PROBLEM TO WORK ON:
Among the records that follow, set down only the lines from the one containing "Artigos (144, 116)" to the one containing "Formative Years Teenager: Why", both included, exactly.

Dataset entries
'''
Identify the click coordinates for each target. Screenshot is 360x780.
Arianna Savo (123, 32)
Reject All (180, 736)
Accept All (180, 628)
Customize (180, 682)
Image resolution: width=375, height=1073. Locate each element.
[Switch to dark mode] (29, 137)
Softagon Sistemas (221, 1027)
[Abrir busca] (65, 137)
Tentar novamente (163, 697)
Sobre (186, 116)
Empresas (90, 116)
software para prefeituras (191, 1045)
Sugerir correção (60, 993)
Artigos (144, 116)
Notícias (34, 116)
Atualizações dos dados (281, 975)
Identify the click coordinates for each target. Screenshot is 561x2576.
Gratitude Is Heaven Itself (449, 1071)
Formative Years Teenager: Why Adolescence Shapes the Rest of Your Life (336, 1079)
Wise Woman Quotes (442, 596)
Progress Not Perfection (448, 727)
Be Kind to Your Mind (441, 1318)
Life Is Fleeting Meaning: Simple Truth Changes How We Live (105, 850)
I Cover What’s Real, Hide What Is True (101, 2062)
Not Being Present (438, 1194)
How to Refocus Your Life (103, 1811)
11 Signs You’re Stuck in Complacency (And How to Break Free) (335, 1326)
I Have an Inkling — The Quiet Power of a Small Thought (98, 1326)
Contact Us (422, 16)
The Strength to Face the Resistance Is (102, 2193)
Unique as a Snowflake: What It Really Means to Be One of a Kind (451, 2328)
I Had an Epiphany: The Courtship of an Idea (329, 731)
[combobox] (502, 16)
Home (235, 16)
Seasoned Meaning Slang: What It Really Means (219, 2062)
'''
RESULT FOR THIS EXERCISE:
Artigos (144, 116)
Notícias (34, 116)
Atualizações dos dados (281, 975)
Identify the click coordinates for each target. Screenshot is 561x2576.
Gratitude Is Heaven Itself (449, 1071)
Formative Years Teenager: Why Adolescence Shapes the Rest of Your Life (336, 1079)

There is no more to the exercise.